How do y'all handle low throttling limits for exte...
# suitescript
e
How do y'all handle low throttling limits for external APIs in large integrations? I've got a M/R processing hundreds or thousands of records every morning, making one call to an external service per record. The external service allows 120 requests per minute, and I'm constantly smashing into the limit, even when limiting my M/R to one processor.
j
Create a 'queue' custom record instead of hitting the API directly. Use a separate process to manage the queue. Problem can always come with backlog... if the NS process works much faster than the external, and you process enough records in NS but can't push them to the external fast enough, you'll never be on top of the backlog.
m
Quick and dirty (and admittedly crappy) idea: add an otherwise-pointless load/save of a record that you know takes at least a second to process right after that API call to slow that phase down.
e
I'm driving the M/R with a search of Drop Ship POs for a specific Vendor which are Pending Fulfillment, and checking the status of the corresponding PO in the external system to see if they've fulfilled it. So I'm pulling data down from the external API, and there's nothing for the script to do without that data. There is a request to pull a list of POs from the external system, but I can't filter it in the request for specific orders, so I'd always be searching through the entirety of this ever growing list, sending more and more requests just to get the complete list. I'd prefer of course to avoid injecting artificial delays.
b
the delay is not really artificial, your external api demands it
❤️ 1
m
Agreed on your preference for not wanting to inject artificial delays - I definitely wouldn't want to do what I suggested if I could avoid it, and I almost didn't even mention it for that reason. But it should work and wouldn't take very long to implement, so that's something at least. There's probably a better/cleaner way to slow down a script, but I thankfully haven't run up against that need in our instance so I personally don't have any other suggestions.
s
How about if instead of a full M/R you sync into a workflow which initiates on demand/or scheduled (same workflow per record), and with workflow action scripts which will execute that? This might segregate enough so your concurrency drops below 120 per minute, depending on how many records you have
s
I think the workflow scheduler has a minimum of 30 minute delay?
s
it does, but i'm not stating that, i'm saying, have something which triggers the workflow (could be create/update) and it'll trigger a workflow+wfas that will start the process (but that'll be per record) instead of doing it via batch
s
I've never condoned hacks for this that burn NS resources.. however one thing that pops to mind is perhaps creating an external webhook that takes a delay parameter (perhaps an integer of ms)
s
i agree, webhook was the first that came to mind, but, it depends on the technology allowed
s
I have to presume that an outbound
n/https
is blocking/async from the NS server perspective
and hence should not consume server resources whilst waiting for response.

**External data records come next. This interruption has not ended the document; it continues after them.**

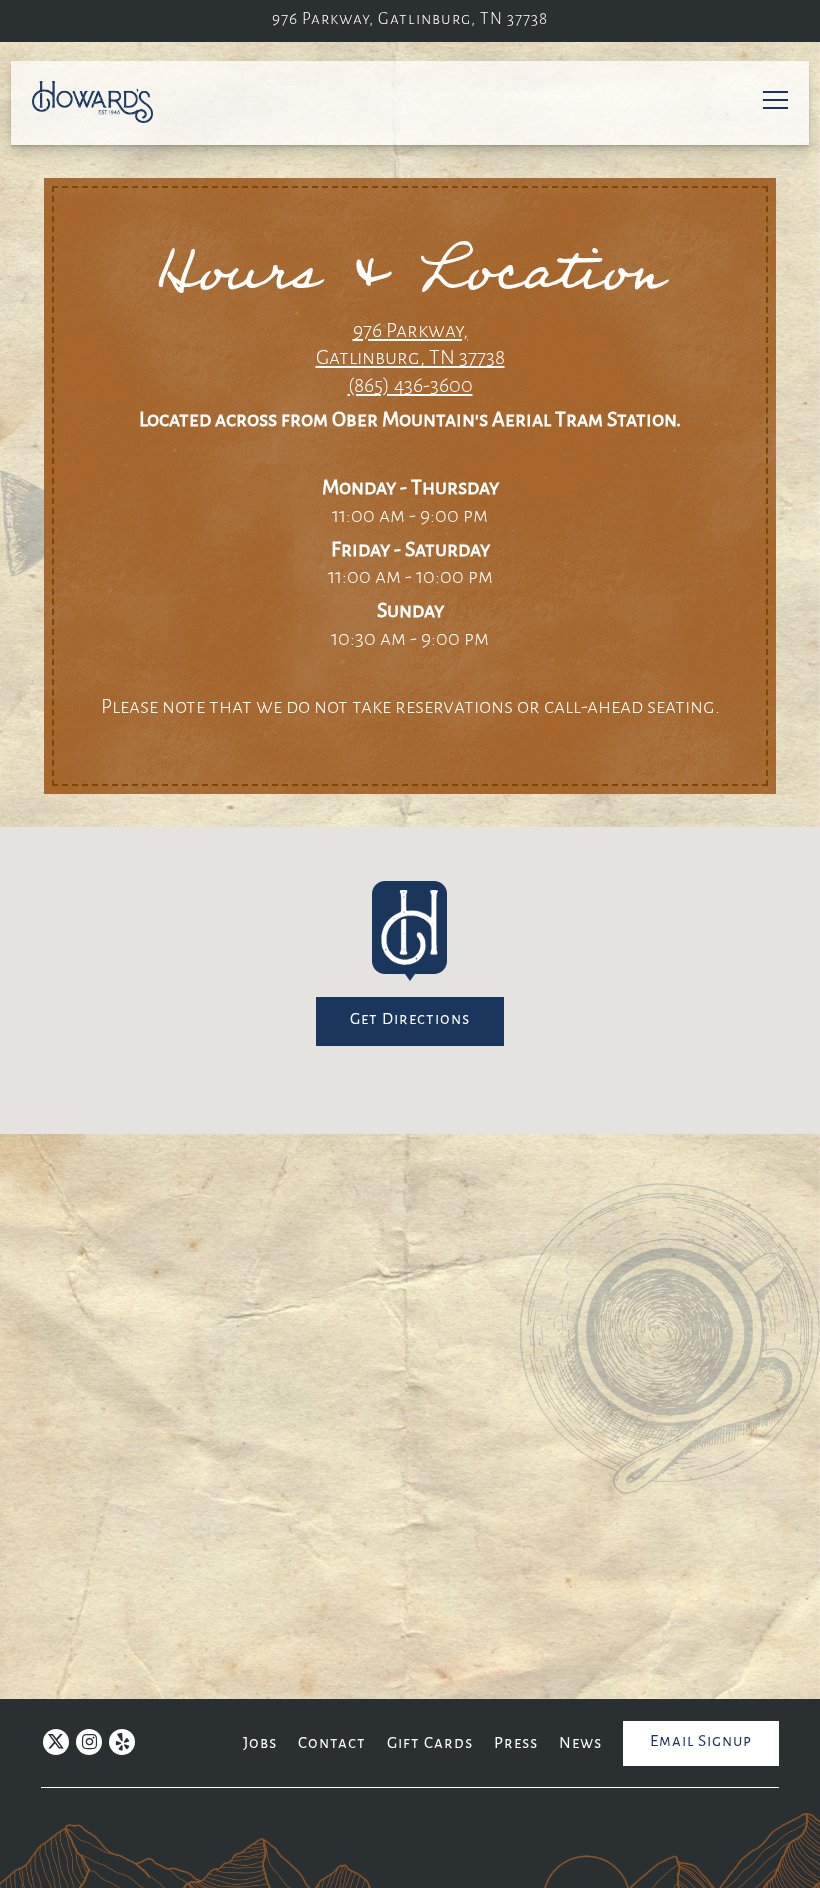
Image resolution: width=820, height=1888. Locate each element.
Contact (332, 1743)
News (580, 1743)
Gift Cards (430, 1743)
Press (516, 1743)
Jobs (260, 1743)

(well, only consume the TCP handle and such)
I think that would accommodate short delays, up to 5 minutes (isn't that the max response time NS will wait for an http request to respond?)
s
i feel like if there is a throttling limit real time and it's being hit, i can only suppose that it can't be run real time and that was the reason the m/r was deployed as such? the NS concurrency limit is quite pricey so.. I guess i understand if thats the case? is exploring running real time updates a possibility?
s
the throttling is more likely to avoid abuse and to even out load
IIRC some Amazon APIs have this 120/minute limit
s
i feel like then the problem is the load balancing in NS, what you'd be saying is if you could lower the MR script to only run 120 records or less you'd be okay, and that's saying you're calling the same URL with the MR script concurrency of 1
i was gonna say something stupid like if you could hit a https.promise, that might give you a chance, but i probably aren't hitting the question properly haha
s
@erictgrubaugh another rough approach could be to run in small batches - small enough that you know the time between executions would be sufficient to keep you under the 120/minute limit. e.g. run 120, exit. run again, exit, rinse and repeat?
e
I've capped the search at 100 and shifted to run every 4 hours instead of once per day
will continue reducing the schedule interval if necessary
Luckily it's a relatively low-volume integration, but this would not be practical for anything high-volume (thousands or 10s) per day
d
Hi Eric, have you tried using a script parameter so that you can pass in a list of "pending" record IDs? This way, when the script runs for the first time each morning, you could use your saved search to get the initial list of pending records (check the parameter value and if empty use the search), then in the map stage query the external service. When you run into the limit, pass the failure result to the summarize stage, compile the failed IDs into a list, and re-queue the script, passing the failed ID list via the parameter.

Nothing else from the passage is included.